**WHAT TO WORK ON:** Rewrite the lines from the line with "The image size" to the line with "point(1100,315)", replacing "Completed" with "Archived" and changing nothing else. Omit the pictures from your answer.

**SUPPLIED RECORDS:**
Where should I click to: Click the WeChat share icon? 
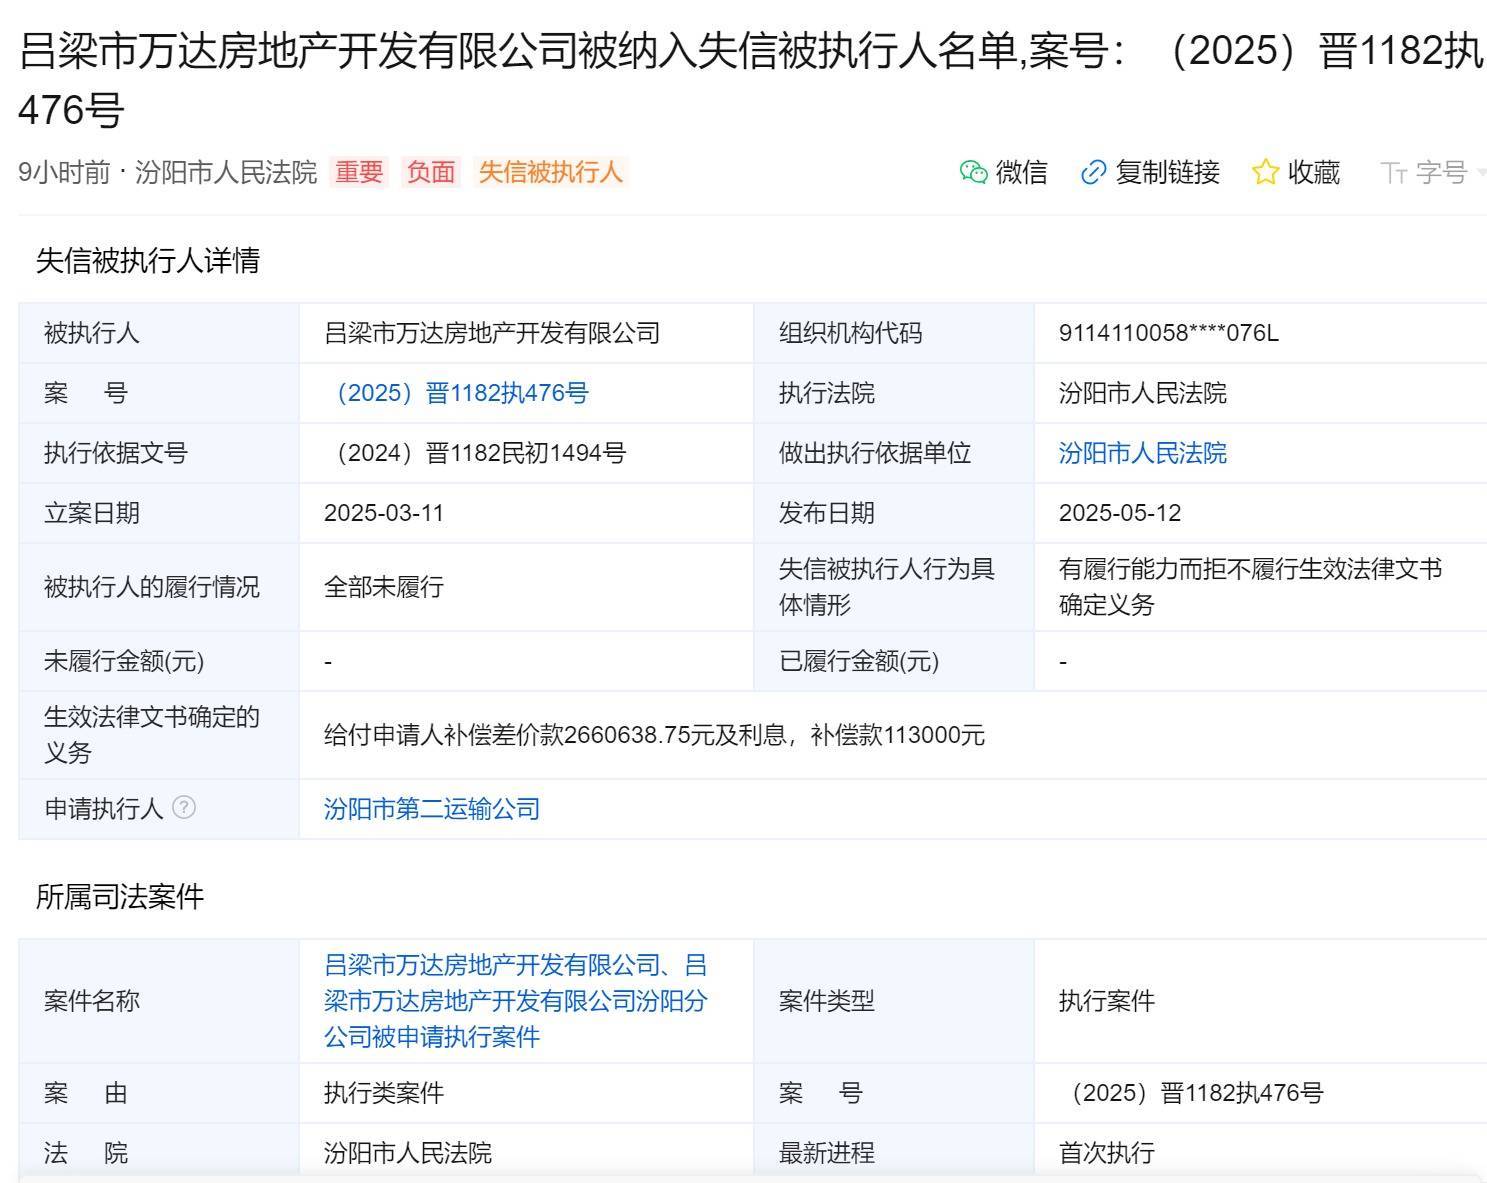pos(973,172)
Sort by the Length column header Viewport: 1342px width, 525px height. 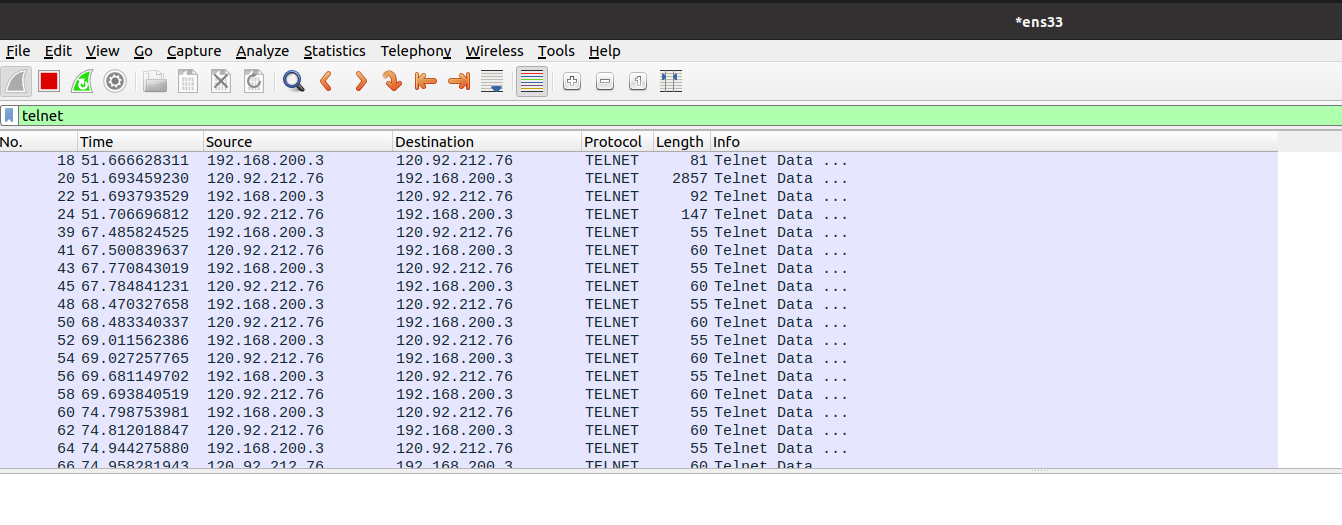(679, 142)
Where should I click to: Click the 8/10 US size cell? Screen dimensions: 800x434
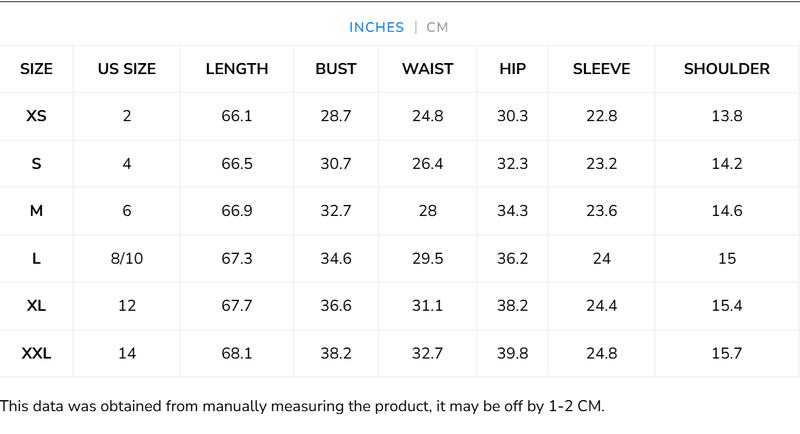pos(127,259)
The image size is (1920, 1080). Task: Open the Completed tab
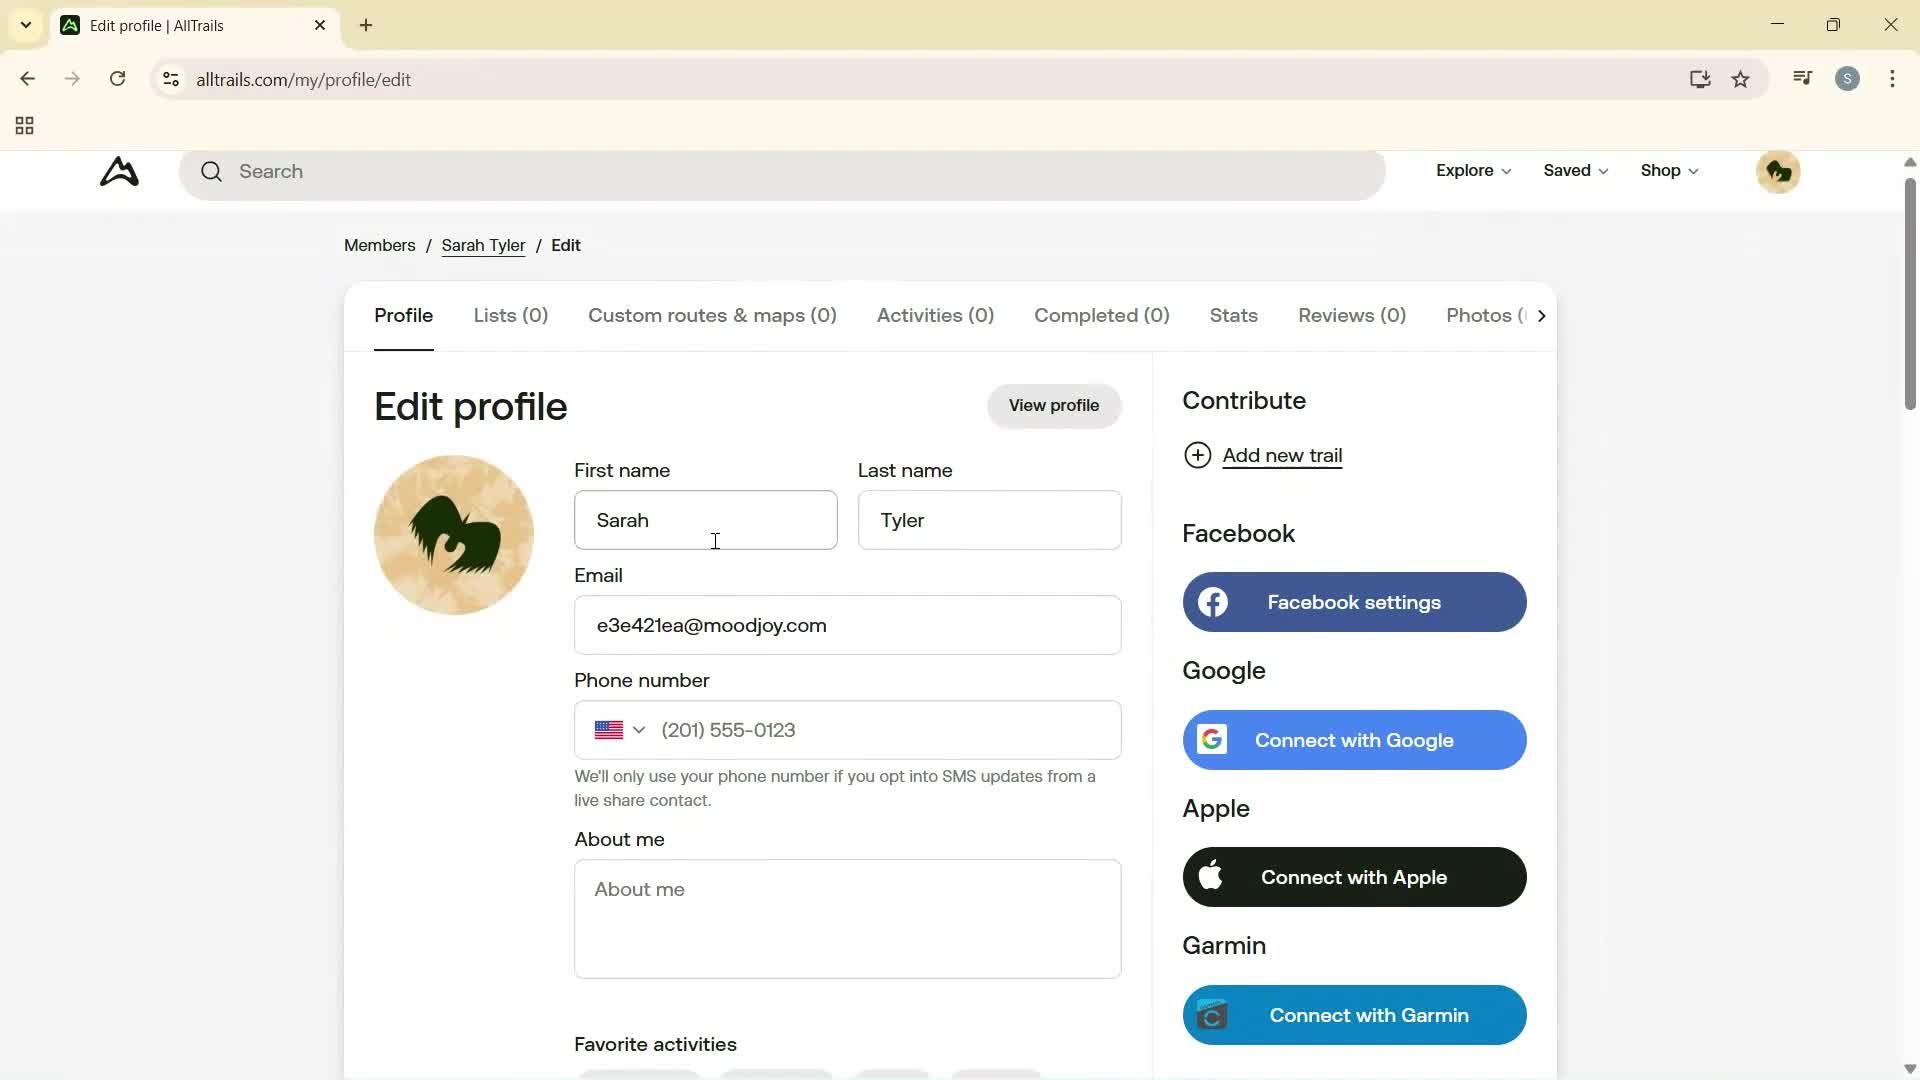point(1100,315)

...

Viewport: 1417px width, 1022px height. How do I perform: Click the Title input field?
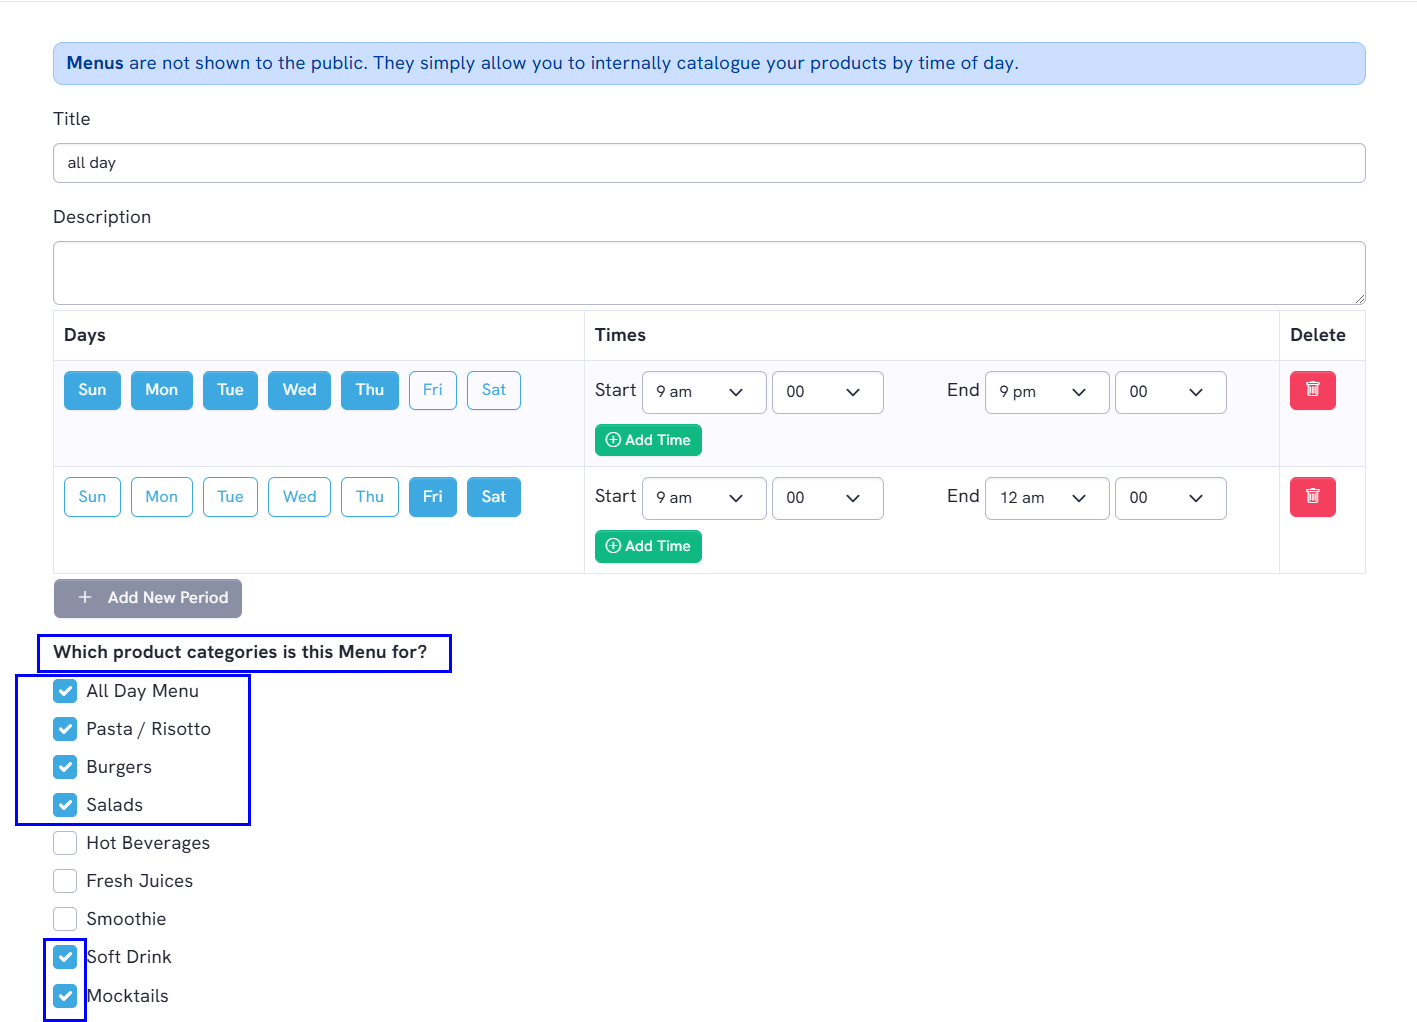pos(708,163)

**WORKED SOLUTION:**
The image size is (1920, 1080). Task: Open the Archived tab
point(1100,315)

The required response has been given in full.